-- Work order --
Leaving out any pictures, print the entries that follow exactly as they stand.

(Saved entries)
===============

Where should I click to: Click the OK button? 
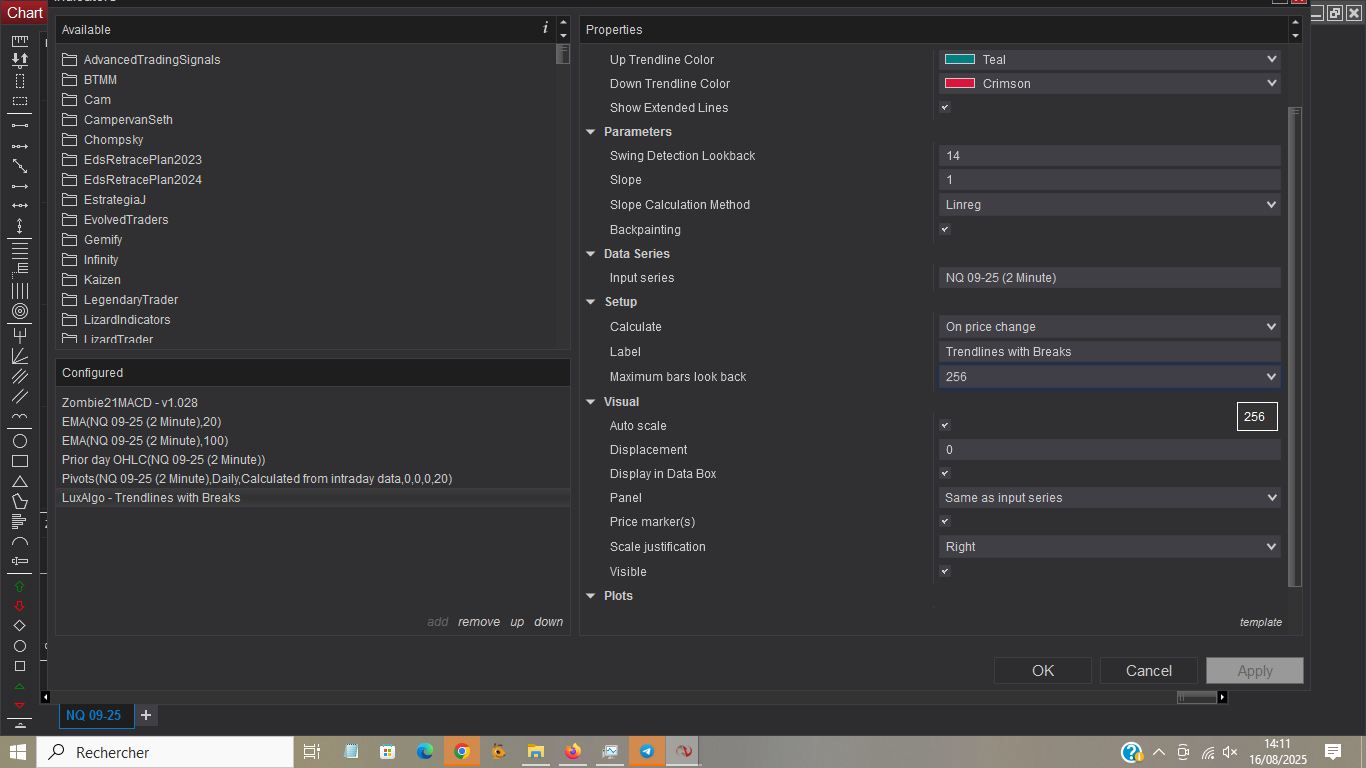pyautogui.click(x=1043, y=670)
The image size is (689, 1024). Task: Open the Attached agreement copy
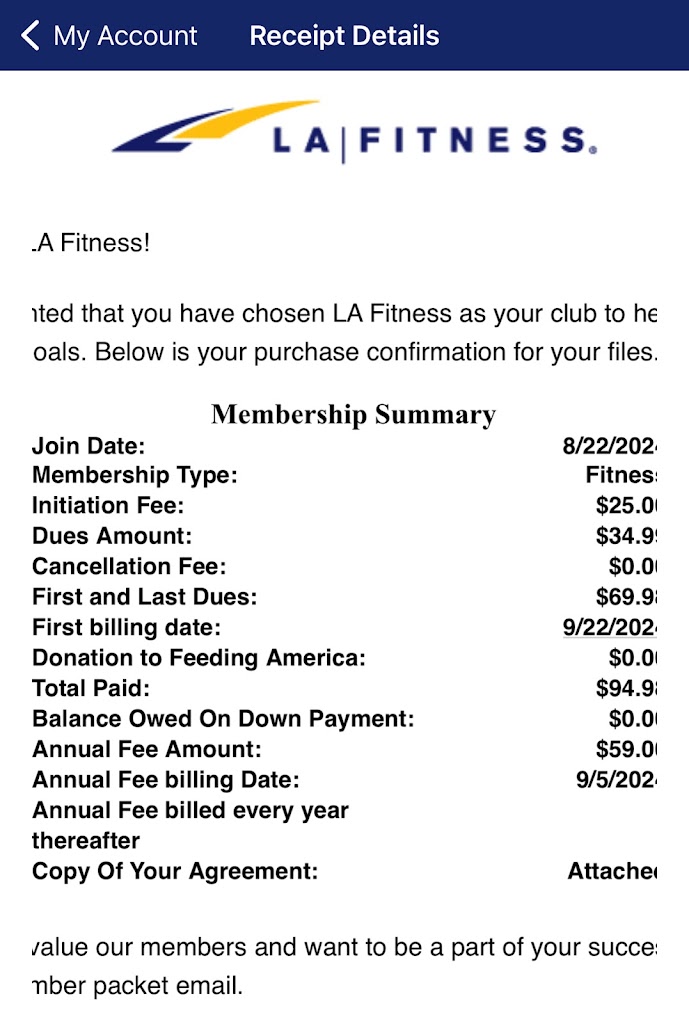coord(612,871)
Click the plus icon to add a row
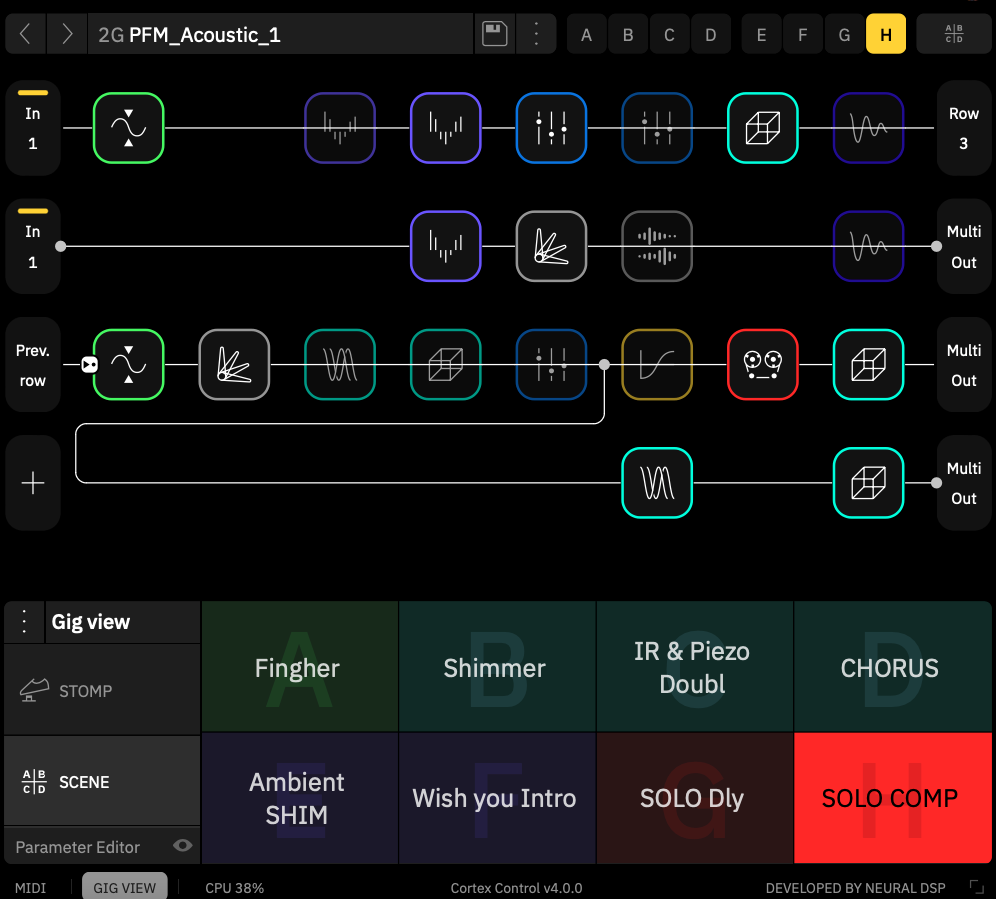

===============

-- Response to the task --
Where should I click to: Click the OK button? 
pyautogui.click(x=1043, y=670)
The image size is (689, 1024). Task: Open the Attached agreement copy
coord(612,871)
Click the plus icon to add a row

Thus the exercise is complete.